Why aren’t markets fretting more about how the US election polls are tracking?

By Dr Shane Oliver
Head of Investment Strategy and Economics and Chief Economist, AMP Sydney, Australia

US elections are always significant, but this one is surely turning out to be one of the most significant in modern history for both the world’s largest economy and the rest of the developed world. So far, as we’ve come to expect in 2020, nothing about how it is playing out is simple.

The odds: what we know so far

In recent months, Trump’s re-election chances have fallen. Surveys indicate that part of the reasoning for this is a sense of disapproval of Trump’s handling of the COVID-19 pandemic and recent civil unrest. This is against a backdrop of the US being in its deepest recession since the 1930s.

Going into the third week of October, Biden’s average poll lead is around 9 points and his average poll lead in battleground states is around 4.4 points. Trump’s approval rating is around 44.8%, the PredictIt betting market puts Biden’s probability of winning at 64% and the probability of a Democrat clean sweep at 55%.
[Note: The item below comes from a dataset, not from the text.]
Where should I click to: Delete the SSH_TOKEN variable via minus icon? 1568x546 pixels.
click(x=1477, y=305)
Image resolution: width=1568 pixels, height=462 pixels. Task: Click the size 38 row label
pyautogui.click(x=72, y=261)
It’s interesting to note that Biden’s poll lead over the last six months has been more stable and wider than Hillary Clinton’s was during the 2016 presidential race. However, as 2020 has taught us, things can change quickly!
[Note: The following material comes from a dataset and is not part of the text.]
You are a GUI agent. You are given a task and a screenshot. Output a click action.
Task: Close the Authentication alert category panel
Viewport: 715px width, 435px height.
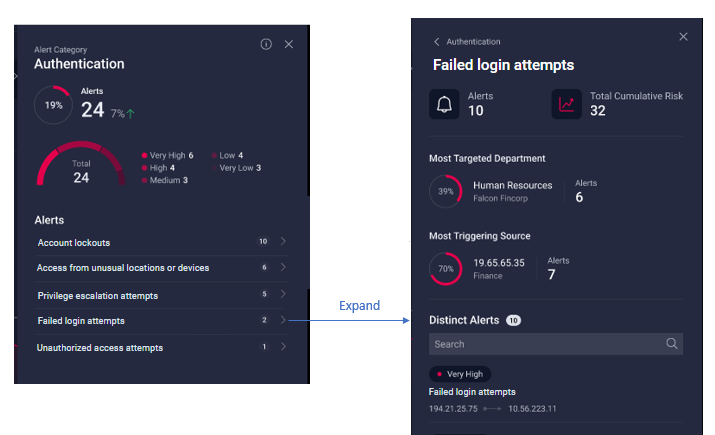pyautogui.click(x=289, y=44)
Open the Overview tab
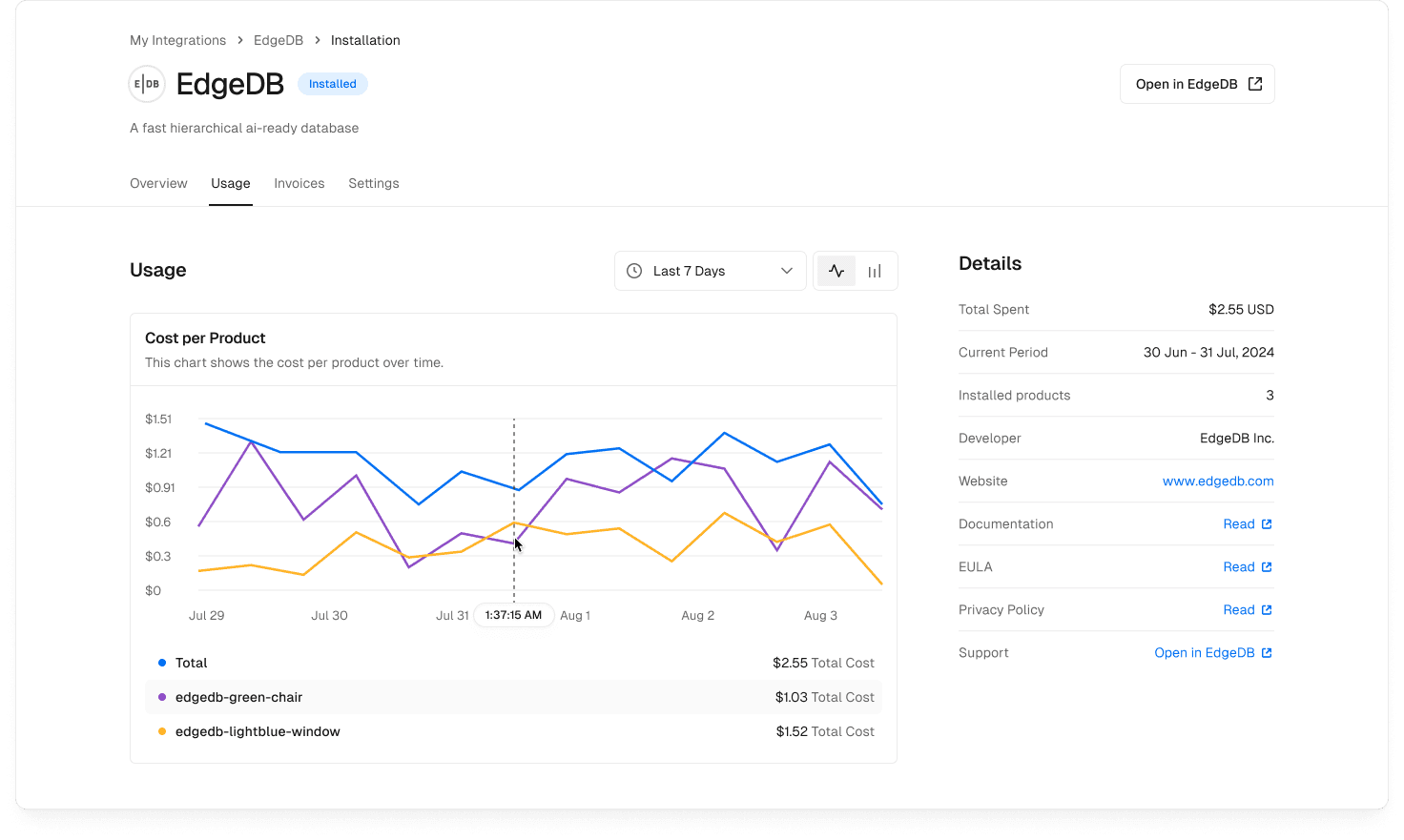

Source: Real Clear Politics, AMP Capital
Source: Real Clear Politics, AMP Capital

Further, while we know that Trump has bucked trends before, historical record indicates incumbent presidents tend to lose when there is a recession in the two years before the election and unemployment levels rise.

Source: Strategas
Source: Strategas

Key policy areas: Biden versus Trump

As it stands, here is what we know about some key policy areas. Keep in mind that whoever takes office may need to react to a weaker economy than when this election race started:

  • Taxation: Biden plans to raise the corporate tax rate to 28% (reversing half of Trump’s cut to 21%), return the top marginal tax rate to 39.6% (from 37%) and tax capital gains and dividends as ordinary income.
  • Infrastructure: Biden plans to spend $1.3trn over 10 years.
  • Climate policy: Biden aims for the US to reach net zero emissions by 2050 by raising the cost of fossil fuels and boosting the development of alternatives (possibly with a carbon tax).
  • Regulation: Biden is likely to end the era of deregulation.
  • Healthcare: Biden wants to strengthen Obamacare and limit drug prices.
  • Trade and foreign policy: Biden would likely aim to de-escalate tensions with Europe and strengthen the alliance, work with international organisations like the World Trade Organisation, work to re-establish the nuclear deal with Iran and adopt a more diplomatic approach to dealing with trade and other issues with China (working with Europe and Asian allies in the process). By contrast, a re-elected Trump is likely to double down on his trade war with China and possibly elsewhere including Europe.
  • Budget deficit: For the near term, the budget deficit is likely to remain high whoever wins, but historically they have fallen under Democrats after rising under Republicans. That said, if the economy proves slow to recover Biden may be more likely to respond with large public sector spending programs aided by ongoing Fed quantitative easing in order to deal with ongoing high levels of spare capacity and unemployment.

So… why aren’t markets fretting?

On the face of it, you’d expect markets might have been fretting more in the last few weeks with Biden being out in front and promising higher taxes and more regulation.

In addition to higher corporate and top marginal tax rates, an increase in regulation and a rise in the cost of carbon, which is expected to weigh on energy companies when they are already struggling, are negative for the growth outlook. For example, the rise in the corporate tax rate would knock around 6% off earnings per share for S&P 500 companies. In particular, these measures may reverse some of the supply side boost provided by Trump.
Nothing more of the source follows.